● Records for this exercise:
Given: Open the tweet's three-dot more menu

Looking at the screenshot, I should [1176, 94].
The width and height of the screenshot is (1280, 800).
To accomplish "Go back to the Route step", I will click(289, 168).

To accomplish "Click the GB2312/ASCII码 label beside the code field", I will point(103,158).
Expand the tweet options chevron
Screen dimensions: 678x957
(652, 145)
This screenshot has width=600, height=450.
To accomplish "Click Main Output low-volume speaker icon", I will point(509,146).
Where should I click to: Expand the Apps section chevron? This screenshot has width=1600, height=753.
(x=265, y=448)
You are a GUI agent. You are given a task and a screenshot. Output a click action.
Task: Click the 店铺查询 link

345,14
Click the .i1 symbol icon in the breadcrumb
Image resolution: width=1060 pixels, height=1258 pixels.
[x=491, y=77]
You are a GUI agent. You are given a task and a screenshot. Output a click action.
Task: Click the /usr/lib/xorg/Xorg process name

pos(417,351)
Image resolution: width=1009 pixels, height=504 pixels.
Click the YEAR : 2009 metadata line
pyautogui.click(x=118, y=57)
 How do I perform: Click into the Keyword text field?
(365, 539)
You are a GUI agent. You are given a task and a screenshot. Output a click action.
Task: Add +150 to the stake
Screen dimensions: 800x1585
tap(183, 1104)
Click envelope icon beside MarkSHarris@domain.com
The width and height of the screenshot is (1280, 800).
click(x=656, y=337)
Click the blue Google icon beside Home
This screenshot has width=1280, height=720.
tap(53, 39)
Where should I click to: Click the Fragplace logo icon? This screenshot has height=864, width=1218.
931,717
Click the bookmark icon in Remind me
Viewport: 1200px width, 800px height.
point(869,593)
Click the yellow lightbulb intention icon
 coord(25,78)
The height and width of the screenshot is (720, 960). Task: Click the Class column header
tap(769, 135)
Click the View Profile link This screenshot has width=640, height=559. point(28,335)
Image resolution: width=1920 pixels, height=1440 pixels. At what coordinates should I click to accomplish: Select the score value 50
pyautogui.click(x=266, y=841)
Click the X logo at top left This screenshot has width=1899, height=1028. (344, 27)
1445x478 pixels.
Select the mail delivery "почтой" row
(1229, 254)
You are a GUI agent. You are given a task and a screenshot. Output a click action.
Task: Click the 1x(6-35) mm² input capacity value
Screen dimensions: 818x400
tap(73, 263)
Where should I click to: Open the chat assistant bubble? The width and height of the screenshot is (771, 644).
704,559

● Task objective: From the line containing "Where should I click to: Open" through the last line of the records above, reproduce every line exactly.

● Written response:
Where should I click to: Open the chat assistant bubble? The width and height of the screenshot is (771, 644).
704,559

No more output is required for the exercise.